** Tasks **
1. From the court opinion, extract the passage starting with "delivered the opinion" and going on through "on Torts, 337.".
2. According to the court opinion, in which case did the question of whether the common-law rule on trespassing cattle was in force in the State first come before the court?

** Text provided **
Appellant says that he did not-suffer or permit his mules, etc., to run at large, and, therefore, is not liable, and cites Kinder v. Gillespie, 63 Ill. 88, and many other cases, to sustain his position. Upon an examination of the cases thus cited, the court will find in each instance that the suit was brought to recover the penalty or fine imposed by the statute or some city ordinance, in which cases knowledge or negligence on the part of owner of the cattle, etc., is necessary in order to sustain a conviction. Therefore these cases have no application to the case at bar.

Mr. Justice Shope

delivered the opinion of the Court:

The propositions submitted to be held by the trial court as the law, and refused to be held, fairly present the question whether the owners of domestic animals in this State are required by law to so keep them under control that no damage is done by them to the property of another, at their peril. The Circuit Court, in effect, held, that it was not necessary to fence against stock, but that the owner thereof is liable in damages if it trespass upon the lands of others, whether such land is enclosed or not, and irrespective of the reason or excuse for the animals being at large. By the common law, every owner of cattle was bound to keep them from trespassing upon the close of another, at his peril, and was answerable for their trespasses as for his own. 3 Blk. Com., 211; 2 Waterman on Trespass, sec. 858; Cooley on Torts, 337.

*350By sec. 1, ch. 28, R. S. of this State: “The common law of England, so far as the same is applicable, and of a general nature, and all statutes or acts of the British parliament, made in aid of, and to supply the defects of the common, law, prior to the fourth year of James the First” (with certain specified exceptions), “and which are of a general nature, and not local to that kingdom, shall be the rule of decision, and shall be considered as in full force, until repealed by legislative authority. ’ ’ This statute, without the exceptions, was passed by the general convention of the colony of Virginia, May, 1776, (9 Henning Stat. 127) and in its present form was carried into the legislation of the Indiana Territory, by the act of September 7th, 1807, (L. 1807, ch. 24) was in force in the territory of Illinois (1 Pope’s Laws Ill. Ter., p. 34) and was re-enacted by the first State legislature, by act of February 4th, 1819, (L. 1819, p. 3) and has been retained in the same form in each succeeding revision of the statute.

The question, whether the rule of the common law mentioned was in force in this State, first came before this court, at its December term, 1848, in Seeley v. Peters, 5 Gilm. 130, and it was then held, by a divided court, never to have been in force. It was held, following the construction placed upon the statute adopting the common law, in Boyer v. Sweet, 3 Scam. 121, and Penny v. Little, id. 301, that the common law was adopted and in force; “only in cases where that law is applicable to the habits and condition of our society, and in harmony with the genius, spirit and objects of our institutions.”

** Raw data **
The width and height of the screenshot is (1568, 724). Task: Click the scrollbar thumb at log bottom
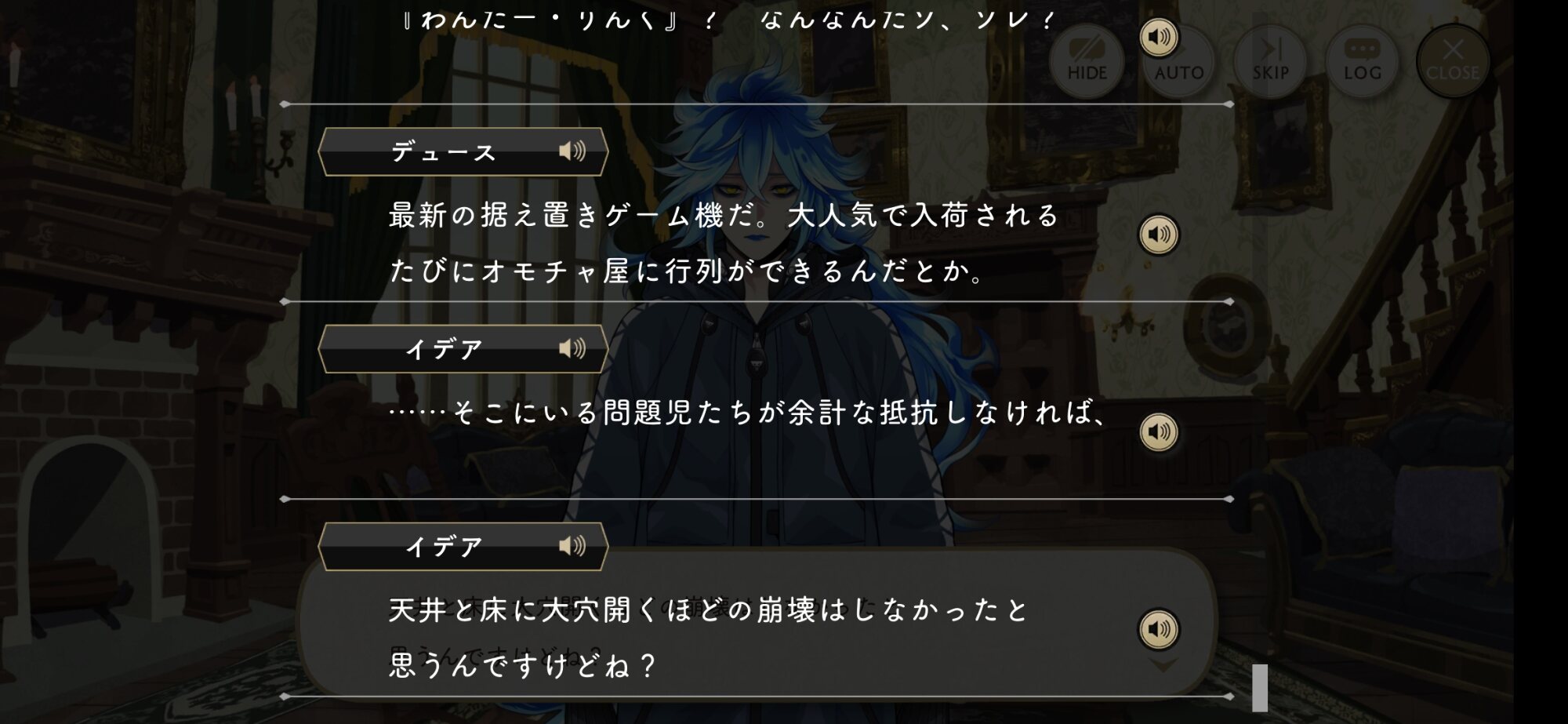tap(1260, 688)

--

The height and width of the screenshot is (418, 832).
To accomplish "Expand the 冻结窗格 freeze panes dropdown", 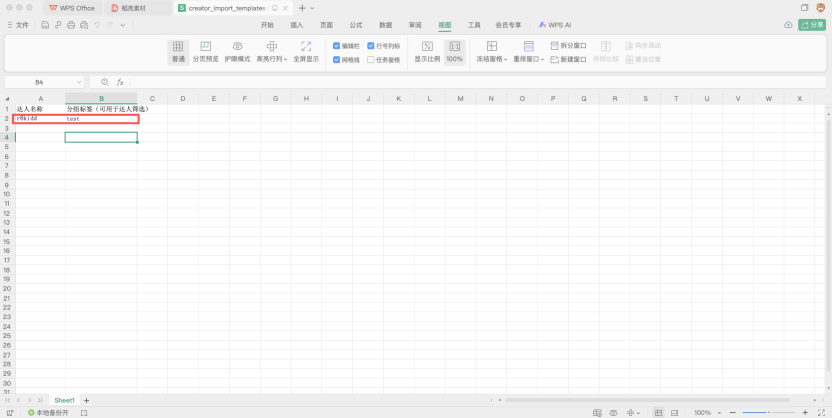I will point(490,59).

** Worked solutions **
1.
delivered the opinion of the Court:

The propositions submitted to be held by the trial court as the law, and refused to be held, fairly present the question whether the owners of domestic animals in this State are required by law to so keep them under control that no damage is done by them to the property of another, at their peril. The Circuit Court, in effect, held, that it was not necessary to fence against stock, but that the owner thereof is liable in damages if it trespass upon the lands of others, whether such land is enclosed or not, and irrespective of the reason or excuse for the animals being at large. By the common law, every owner of cattle was bound to keep them from trespassing upon the close of another, at his peril, and was answerable for their trespasses as for his own. 3 Blk. Com., 211; 2 Waterman on Trespass, sec. 858; Cooley on Torts, 337.

2. Seeley v. Peters, 5 Gilm. 130, at the December term, 1848.